### TEXT
+ + + + + + +

Sorry again for the misunderstanding,
Dario

Jan Beulich June 16, 2017, 2:09 p.m. UTC | #3

>>> On 16.06.17 at 15:34, <dario.faggioli@citrix.com> wrote:
> Assuming answers are 'no' and 'yes', I think I'd leave
> cpu_is_haltable() as it is

Agreed, you analysis was quite helpful.

Jan

Stefano Stabellini June 16, 2017, 5:41 p.m. UTC | #4

On Fri, 16 Jun 2017, Dario Faggioli wrote:
> On Fri, 2017-06-16 at 02:54 -0600, Jan Beulich wrote:
> > > > > On 14.06.17 at 18:53, <dario.faggioli@citrix.com> wrote:
> > > 
> > > --- a/xen/arch/x86/domain.c
> > > +++ b/xen/arch/x86/domain.c
> > > @@ -112,12 +112,18 @@ static void play_dead(void)
> > >  
> > >  static void idle_loop(void)
> > >  {
> > > +    unsigned int cpu = smp_processor_id();
> > > +
> > >      for ( ; ; )
> > >      {
> > > -        if ( cpu_is_offline(smp_processor_id()) )
> > > +        if ( cpu_is_offline(cpu) )
> > >              play_dead();
> > > -        (*pm_idle)();
> > > -        do_tasklet();
> > > +
> > > +        /* Are we here for running vcpu context tasklets, or for
> > > idling? */
> > > +        if ( unlikely(tasklet_work_to_do(cpu)) )
> > 
> > I'm not really sure about the "unlikely()" here.
> > 
> It's basically already there, without this patch, at the very beginning
> of do_tasklet():
> 
>     if ( likely(*work_to_do != (TASKLET_enqueued|TASKLET_scheduled)) )
>         return;
> 
> Which is right the check that I moved in tasklet_work_to_do(), and as
> you can see, it has the likely.
> 
> So, I fundamentally kept it for consistency with old code. I actually
> think it does make sense, but I don't have a too strong opinion about
> this.
> 
> > > +            do_tasklet(cpu);
> > > +        else
> > > +            (*pm_idle)();
> > 
> > Please take the opportunity and drop the pointless parentheses
> > and indirection.
> > 
> Ok.
> 
> > > --- a/xen/common/tasklet.c
> > > +++ b/xen/common/tasklet.c
> > > @@ -104,19 +104,11 @@ static void do_tasklet_work(unsigned int cpu,
> > > struct list_head *list)
> > >  }
> > >  
> > >  /* VCPU context work */
> > > -void do_tasklet(void)
> > > +void do_tasklet(unsigned int cpu)
> > >  {
> > > -    unsigned int cpu = smp_processor_id();
> > 
> > I'm not convinced it is a good idea to have the caller pass in the
> > CPU
> > number. 
> >
> Yes, I know. I couldn't make up my mind about it either. I guess I get
> get rid of this aspect of the patch.

+ + + + + + +

### MATERIAL FOR THE TASK
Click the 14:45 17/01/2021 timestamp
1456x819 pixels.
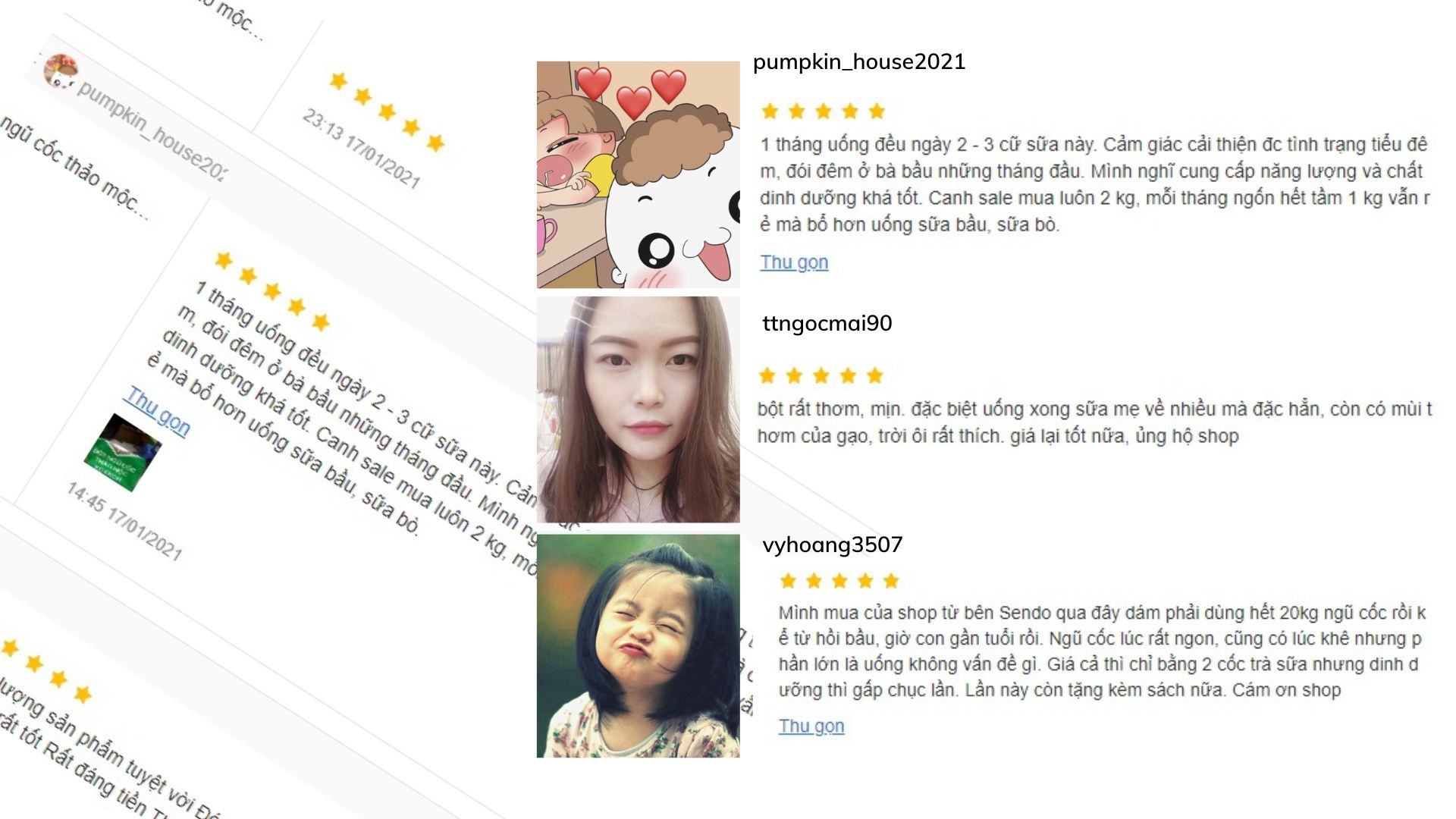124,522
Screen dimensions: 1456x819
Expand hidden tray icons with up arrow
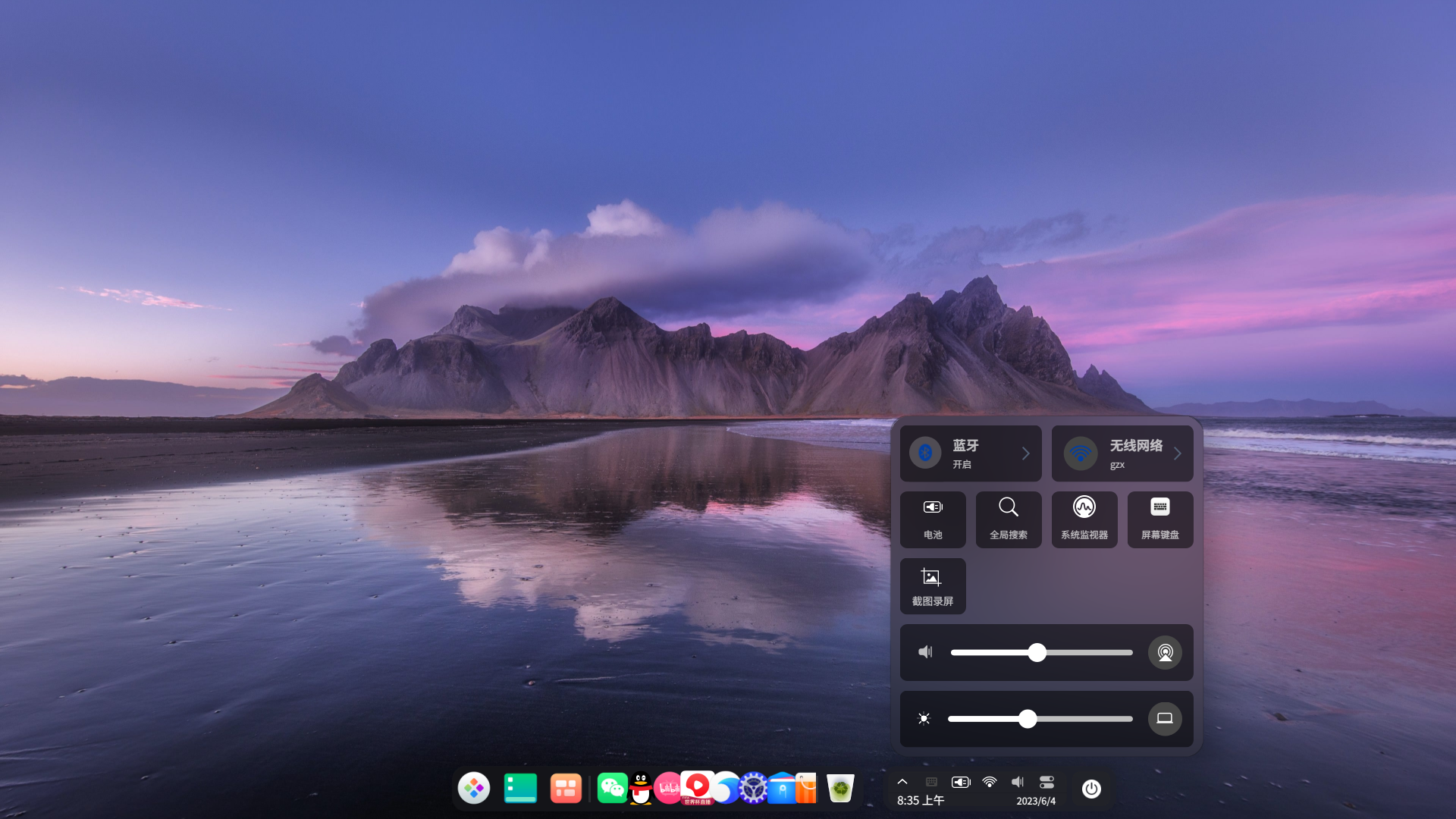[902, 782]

+ + + + + + +

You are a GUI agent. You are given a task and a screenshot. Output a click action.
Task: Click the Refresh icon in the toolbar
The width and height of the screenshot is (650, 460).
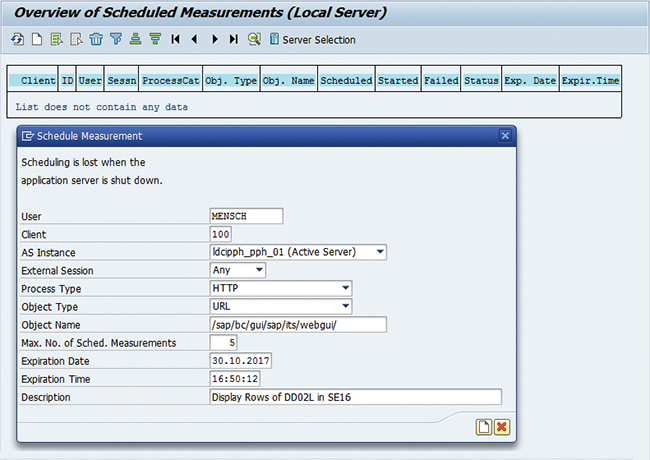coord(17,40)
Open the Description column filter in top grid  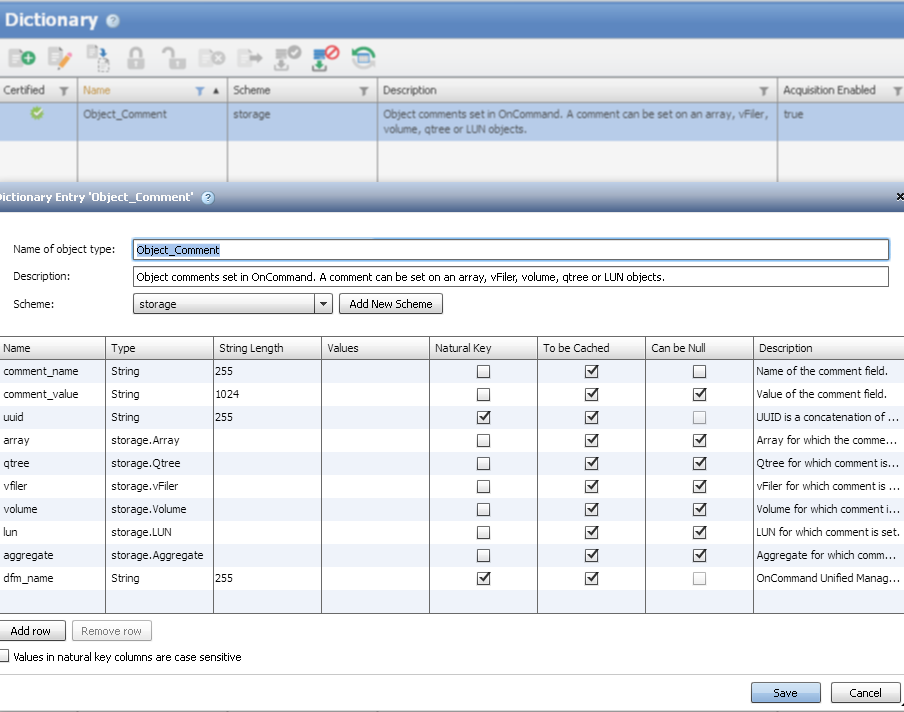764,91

+ + + + + + +

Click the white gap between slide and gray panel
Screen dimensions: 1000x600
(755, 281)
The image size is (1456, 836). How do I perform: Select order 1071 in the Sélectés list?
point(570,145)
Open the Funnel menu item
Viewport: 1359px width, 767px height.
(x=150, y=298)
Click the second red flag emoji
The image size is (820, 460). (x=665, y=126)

+ + + + + + +

### GIVEN PROBLEM A
Rewrite the patch discussion beginning at the words "Stefano Stabellini June" and stopping after "static void play_dead(void)", with "Dario Faggioli" replaced by "the patch author".
### GIVEN PROBLEM B
How many lines of the records contain the string "screenshot"? Case counts, and the reply should be the number alone.
The patch discussion and the records were taken from unrelated sources.

### WRITTEN REPLY A
Stefano Stabellini June 16, 2017, 5:41 p.m. UTC | #4

On Fri, 16 Jun 2017, the patch author wrote:
> On Fri, 2017-06-16 at 02:54 -0600, Jan Beulich wrote:
> > > > > On 14.06.17 at 18:53, <dario.faggioli@citrix.com> wrote:
> > > 
> > > --- a/xen/arch/x86/domain.c
> > > +++ b/xen/arch/x86/domain.c
> > > @@ -112,12 +112,18 @@ static void play_dead(void)

### WRITTEN REPLY B
2